Morality. It’s pretty fucking simple. It works like this: whenever an action you perform causes suffering, that’s immoral. Easy, right?
Well, you’d think so. But there’s all this static. Religious dogma. Jingoism. Ignorance. Misinformation. Misdirection. Resentment. Revenge. It’s a mess. Living a moral life is like rowing a tinfoil canoe through a river of landmines.
If you think about it, you’ll likely discover that everything leads back to the so-called ‘golden rule’ — that is, treat others as you’d like to be treated. This doesn’t mean be perfect or pious or self-righteous; it means behave as you expect others to behave. If you think our military should be blowing people up, maybe don’t act surprised when other people think they should blow you up. It’s a simple transaction.

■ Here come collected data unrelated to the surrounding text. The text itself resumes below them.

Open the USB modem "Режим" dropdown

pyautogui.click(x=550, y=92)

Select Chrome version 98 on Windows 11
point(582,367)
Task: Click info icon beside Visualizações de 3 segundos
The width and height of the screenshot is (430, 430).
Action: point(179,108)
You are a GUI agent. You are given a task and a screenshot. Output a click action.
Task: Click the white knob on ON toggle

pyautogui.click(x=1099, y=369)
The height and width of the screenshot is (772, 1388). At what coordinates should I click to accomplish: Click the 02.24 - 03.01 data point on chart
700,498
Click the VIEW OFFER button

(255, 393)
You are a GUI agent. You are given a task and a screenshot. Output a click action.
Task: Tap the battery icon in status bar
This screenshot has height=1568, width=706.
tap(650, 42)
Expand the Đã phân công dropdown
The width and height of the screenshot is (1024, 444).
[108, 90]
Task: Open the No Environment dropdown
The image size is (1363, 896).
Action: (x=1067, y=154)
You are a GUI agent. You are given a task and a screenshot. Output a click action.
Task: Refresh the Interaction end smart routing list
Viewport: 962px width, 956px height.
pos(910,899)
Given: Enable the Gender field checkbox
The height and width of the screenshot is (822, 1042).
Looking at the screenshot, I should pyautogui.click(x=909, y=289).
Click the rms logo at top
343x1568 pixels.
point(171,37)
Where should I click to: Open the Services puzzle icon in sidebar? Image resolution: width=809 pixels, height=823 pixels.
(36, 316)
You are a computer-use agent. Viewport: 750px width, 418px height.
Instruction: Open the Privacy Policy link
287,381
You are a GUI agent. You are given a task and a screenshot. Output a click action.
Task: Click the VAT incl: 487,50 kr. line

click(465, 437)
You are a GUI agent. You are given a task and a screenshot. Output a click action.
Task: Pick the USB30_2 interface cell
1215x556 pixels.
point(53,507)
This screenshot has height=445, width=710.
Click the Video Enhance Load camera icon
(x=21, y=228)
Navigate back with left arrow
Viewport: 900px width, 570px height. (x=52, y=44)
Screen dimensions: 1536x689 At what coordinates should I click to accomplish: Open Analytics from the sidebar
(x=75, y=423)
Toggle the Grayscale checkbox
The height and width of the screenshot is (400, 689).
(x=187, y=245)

Similarly, it makes no sense to limit someone else’s happiness because you buy into a given doctrine. Let me be clear, by way of example [too-soon callback alert!]: it is no one’s right to tell gay individuals they cannot be married. When you vote to deny a given group of people protection according to the law, you are causing suffering, often only for a belief that is not universal. It is your right to disagree with it and believe that this group of people is going to your concept of hell, but that’s about it. Civil rights should not be limited on the grounds of belief alone. Religious convictions do not constitute public policy. You can tell this because the law has allowed for the practice and holding of any number of religious convictions. It works both ways. Fairness is an element of morality.
We all make mistakes, but mistakes notwithstanding, the more negative energy you put into the world, the more attention you draw to yourself from negative sources. It’s not strictly karma, but come on. If you’re a rotten bastard, you’ll eventually be surrounded by rotten bastards and rotten things will happen to you. It’s only a matter of time.
Bodhipaksa, a self-proclaimed skeptical Buddist, offers this about resentment, which is directly related to your treatment of others. We all hold grudges, especially when we feel that we’re justified in doing so. Which is fine; hold grudges if you want them to also be held against you. That’s a choice you make. You know about right and wrong and still choose wrong. That’s human nature. But, at the end of the day, you should be trying as hard as you can to choose right.
One thing that I think helps is to live not as one book would have you live, but hundreds. Instead of taking your code of conduct from an anachronism that has proven to be dangerous in almost any context, it makes sense to read hundreds and hundreds of volumes, of all kinds, to develop a texture of experience. Get different viewpoints and play them off of one another. Comparison shopping for the mind, I guess.
One of the key aims of successful art is to re-contextualize truth so that we might reflect on it. So, if you’re reading hundreds of books where characters are making questionable moral judgements, you start to get an idea of how we as people interact. It’s not going to give you all the answers, but combined with our personal experience, you can develop a pretty serious moral code. Do the right thing not because a singular book tells you that a singular being wants you to do the right thing, but because it’s the right thing to do.